The beans are reaching the tops of their canes and have LOADS of lovely red flowers on them (at the moment!).


Moving down the garden the carrots are very thick and close set but I’m a bit worried about carrot fly and thinning them – it seems to me that you have to do it in the middle of the night, using tweezers, under netting and wearing full head to toe protective clothing – right?

The Yarcombe Chard donated by Brenda from work has been the most successful thing in the garden so far and is brilliant, fast growing and very, very handy to have around when I’ve forgotten to buy veg. The peas are starting to get a bit bigger at last and have flowers on them too thankfully. We also have sprouts and cauli planted in that area.


Right at the bottom of the garden we have rhubarb donated by Sharon, sweetcorn, duly planted in a circle (essential apparently) and three sunflowers grown from seed. IMG_1369

The sweetpeas are still dwarf but at least are big enough to tie up a bit! The Cosmos are still a great joy and seem to keep on flowering and flowering (hurray!) and both little pots of violas together with the hanging basket with them in, bought from the reduced shelf at Homebase have done remarkably well. The tomatoes are a bit of a worry…..those donated by Mrs. Smith and Sheila are doing fine, as are the cherry ones grown from seed, but the grafted Indigo ones have leaf roll which means they’re stressed – not half as stressed as I am with them being stressed!!

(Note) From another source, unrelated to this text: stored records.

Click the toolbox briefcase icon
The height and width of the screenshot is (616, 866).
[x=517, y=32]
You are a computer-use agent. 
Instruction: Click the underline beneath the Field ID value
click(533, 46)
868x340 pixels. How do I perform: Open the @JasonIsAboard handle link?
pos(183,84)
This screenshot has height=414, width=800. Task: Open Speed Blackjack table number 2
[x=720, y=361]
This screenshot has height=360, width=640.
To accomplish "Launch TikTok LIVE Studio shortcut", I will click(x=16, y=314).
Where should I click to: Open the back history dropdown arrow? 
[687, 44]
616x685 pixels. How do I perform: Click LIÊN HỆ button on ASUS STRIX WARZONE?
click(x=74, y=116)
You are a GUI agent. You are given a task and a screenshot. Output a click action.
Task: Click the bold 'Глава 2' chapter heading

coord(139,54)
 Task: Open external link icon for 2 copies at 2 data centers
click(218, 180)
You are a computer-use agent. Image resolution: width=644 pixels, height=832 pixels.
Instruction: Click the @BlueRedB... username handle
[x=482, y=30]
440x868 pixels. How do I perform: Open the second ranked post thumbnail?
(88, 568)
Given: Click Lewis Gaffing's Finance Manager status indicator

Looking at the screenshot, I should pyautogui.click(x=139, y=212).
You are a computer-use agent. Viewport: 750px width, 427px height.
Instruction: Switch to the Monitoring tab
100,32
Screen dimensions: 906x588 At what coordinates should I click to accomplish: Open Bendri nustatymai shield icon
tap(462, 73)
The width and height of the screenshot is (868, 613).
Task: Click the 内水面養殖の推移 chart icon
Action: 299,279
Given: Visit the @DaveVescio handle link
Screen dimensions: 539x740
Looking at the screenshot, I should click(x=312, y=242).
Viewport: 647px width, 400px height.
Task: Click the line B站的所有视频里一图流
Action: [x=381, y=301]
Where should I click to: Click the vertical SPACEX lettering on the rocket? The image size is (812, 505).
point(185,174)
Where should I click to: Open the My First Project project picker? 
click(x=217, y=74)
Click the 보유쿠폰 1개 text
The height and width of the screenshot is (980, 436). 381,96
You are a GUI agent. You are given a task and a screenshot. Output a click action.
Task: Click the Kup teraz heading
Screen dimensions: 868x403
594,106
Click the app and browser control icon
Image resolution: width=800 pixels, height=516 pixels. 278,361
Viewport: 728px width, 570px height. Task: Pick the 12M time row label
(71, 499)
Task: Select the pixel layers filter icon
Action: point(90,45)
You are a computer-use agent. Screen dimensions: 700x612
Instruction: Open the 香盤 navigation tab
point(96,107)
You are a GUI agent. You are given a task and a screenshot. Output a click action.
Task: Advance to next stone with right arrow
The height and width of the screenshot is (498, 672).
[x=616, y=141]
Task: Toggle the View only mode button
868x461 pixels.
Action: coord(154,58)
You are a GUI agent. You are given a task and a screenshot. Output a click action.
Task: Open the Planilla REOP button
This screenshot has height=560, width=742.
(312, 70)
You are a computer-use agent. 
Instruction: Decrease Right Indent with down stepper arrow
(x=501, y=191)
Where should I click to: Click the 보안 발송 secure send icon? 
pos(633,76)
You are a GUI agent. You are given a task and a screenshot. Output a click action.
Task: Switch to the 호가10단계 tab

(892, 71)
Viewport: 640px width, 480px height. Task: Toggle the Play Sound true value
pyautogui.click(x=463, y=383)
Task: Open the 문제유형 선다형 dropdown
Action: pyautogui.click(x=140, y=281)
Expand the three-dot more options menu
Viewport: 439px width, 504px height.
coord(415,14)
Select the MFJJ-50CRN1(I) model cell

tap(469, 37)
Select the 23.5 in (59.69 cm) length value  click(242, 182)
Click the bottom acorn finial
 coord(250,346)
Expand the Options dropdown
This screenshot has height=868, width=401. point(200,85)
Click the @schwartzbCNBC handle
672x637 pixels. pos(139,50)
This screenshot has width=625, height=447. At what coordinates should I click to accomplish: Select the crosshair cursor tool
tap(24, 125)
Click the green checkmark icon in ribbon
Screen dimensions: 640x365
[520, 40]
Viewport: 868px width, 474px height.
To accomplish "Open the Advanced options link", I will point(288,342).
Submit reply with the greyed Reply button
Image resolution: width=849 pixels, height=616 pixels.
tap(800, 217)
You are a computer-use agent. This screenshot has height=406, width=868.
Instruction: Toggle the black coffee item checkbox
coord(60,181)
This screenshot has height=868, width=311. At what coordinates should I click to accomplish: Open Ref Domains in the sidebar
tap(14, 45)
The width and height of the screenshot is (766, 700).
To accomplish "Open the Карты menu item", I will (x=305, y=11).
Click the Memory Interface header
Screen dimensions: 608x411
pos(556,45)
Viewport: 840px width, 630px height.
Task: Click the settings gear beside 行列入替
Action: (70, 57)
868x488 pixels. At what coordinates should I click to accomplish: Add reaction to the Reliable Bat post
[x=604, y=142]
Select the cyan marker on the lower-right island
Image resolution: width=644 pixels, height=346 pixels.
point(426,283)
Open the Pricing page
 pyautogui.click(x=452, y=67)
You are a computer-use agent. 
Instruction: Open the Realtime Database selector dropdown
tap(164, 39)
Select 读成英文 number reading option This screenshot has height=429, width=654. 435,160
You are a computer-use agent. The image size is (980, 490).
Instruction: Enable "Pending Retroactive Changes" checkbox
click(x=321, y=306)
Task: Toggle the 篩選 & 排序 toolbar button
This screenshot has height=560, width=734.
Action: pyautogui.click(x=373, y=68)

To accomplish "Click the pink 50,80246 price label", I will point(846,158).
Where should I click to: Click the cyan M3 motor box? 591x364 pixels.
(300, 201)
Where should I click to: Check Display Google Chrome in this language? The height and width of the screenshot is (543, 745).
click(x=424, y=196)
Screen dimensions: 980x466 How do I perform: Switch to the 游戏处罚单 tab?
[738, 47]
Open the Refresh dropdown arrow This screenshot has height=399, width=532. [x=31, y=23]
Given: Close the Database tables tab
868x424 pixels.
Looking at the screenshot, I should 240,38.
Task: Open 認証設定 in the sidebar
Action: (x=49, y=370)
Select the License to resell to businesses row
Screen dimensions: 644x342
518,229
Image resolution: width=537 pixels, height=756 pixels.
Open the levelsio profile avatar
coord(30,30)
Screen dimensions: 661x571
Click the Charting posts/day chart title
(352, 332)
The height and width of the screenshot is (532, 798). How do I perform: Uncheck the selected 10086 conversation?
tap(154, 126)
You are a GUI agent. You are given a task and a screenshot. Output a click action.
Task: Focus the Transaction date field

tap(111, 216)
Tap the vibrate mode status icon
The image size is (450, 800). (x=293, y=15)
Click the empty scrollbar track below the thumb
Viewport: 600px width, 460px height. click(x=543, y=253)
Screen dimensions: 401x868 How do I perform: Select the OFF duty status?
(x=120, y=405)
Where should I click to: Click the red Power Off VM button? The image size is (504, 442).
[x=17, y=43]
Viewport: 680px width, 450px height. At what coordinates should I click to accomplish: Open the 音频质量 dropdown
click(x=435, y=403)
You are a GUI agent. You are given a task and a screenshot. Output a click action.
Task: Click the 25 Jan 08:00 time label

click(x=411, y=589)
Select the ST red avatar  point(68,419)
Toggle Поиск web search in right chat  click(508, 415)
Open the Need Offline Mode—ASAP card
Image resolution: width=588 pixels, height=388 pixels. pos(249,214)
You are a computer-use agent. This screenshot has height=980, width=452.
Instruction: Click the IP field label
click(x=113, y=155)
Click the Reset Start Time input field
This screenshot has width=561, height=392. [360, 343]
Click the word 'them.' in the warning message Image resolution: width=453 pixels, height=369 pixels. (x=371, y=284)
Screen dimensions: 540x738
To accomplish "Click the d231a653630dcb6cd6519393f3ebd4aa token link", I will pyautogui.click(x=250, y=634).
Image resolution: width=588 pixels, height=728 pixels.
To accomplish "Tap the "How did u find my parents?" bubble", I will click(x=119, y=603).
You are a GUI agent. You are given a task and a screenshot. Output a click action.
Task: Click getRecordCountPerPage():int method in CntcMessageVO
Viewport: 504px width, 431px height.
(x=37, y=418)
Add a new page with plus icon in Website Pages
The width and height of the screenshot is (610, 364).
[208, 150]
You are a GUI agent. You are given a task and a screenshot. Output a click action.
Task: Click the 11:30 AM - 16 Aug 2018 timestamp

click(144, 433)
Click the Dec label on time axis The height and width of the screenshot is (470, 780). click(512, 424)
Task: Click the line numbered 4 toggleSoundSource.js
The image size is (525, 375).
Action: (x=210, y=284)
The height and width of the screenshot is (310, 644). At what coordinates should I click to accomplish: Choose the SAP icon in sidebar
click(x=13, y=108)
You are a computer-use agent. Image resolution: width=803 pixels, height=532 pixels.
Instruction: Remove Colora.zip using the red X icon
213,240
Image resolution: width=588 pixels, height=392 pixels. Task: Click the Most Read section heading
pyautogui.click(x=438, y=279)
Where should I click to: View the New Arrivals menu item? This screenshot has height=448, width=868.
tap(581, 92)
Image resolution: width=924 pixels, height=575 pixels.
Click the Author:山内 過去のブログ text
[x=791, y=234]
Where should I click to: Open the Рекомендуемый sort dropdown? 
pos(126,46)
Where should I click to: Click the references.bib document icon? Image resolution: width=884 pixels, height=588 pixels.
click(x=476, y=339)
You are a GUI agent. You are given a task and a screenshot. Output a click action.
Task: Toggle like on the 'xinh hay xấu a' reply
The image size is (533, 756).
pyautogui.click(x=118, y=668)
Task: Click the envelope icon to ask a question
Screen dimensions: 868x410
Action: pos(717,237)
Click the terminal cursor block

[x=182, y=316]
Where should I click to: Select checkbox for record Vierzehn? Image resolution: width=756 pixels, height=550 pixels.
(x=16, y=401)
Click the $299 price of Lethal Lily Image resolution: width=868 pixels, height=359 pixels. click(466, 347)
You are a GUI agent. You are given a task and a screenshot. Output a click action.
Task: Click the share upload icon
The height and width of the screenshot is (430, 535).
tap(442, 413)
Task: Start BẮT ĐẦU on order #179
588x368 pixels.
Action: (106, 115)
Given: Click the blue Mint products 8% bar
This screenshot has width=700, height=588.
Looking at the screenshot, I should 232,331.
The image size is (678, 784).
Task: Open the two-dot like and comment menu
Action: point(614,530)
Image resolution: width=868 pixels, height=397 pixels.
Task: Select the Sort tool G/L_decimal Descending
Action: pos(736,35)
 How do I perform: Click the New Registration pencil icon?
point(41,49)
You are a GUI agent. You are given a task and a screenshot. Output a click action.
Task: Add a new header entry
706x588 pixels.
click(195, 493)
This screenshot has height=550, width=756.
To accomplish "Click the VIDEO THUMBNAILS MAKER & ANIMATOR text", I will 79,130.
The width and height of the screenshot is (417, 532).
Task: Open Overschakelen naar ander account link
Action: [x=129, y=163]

Over to the flowering side, all seems to be going well. The mesembryanthemum seeds which I recklessly put straight into the bed as seeds have started to come up in satisfying little clumps – can’t wait to see their lovely happy flowers! The geranium donated by Linda is thriving although it is a bit top heavy and needed a lie down after the rain we had. Everything else is coming along nicely. The pear tree that was rescued from being dumped is starting to get established, the leaves have stopped going brown and there’s new growth on it. The hydrangea is going to be spectacular soon – hopefully – and the big green bushy thing by the bird feeder has surprised us by having gloriously soft pink flowers – which has probably saved it’s life to be honest!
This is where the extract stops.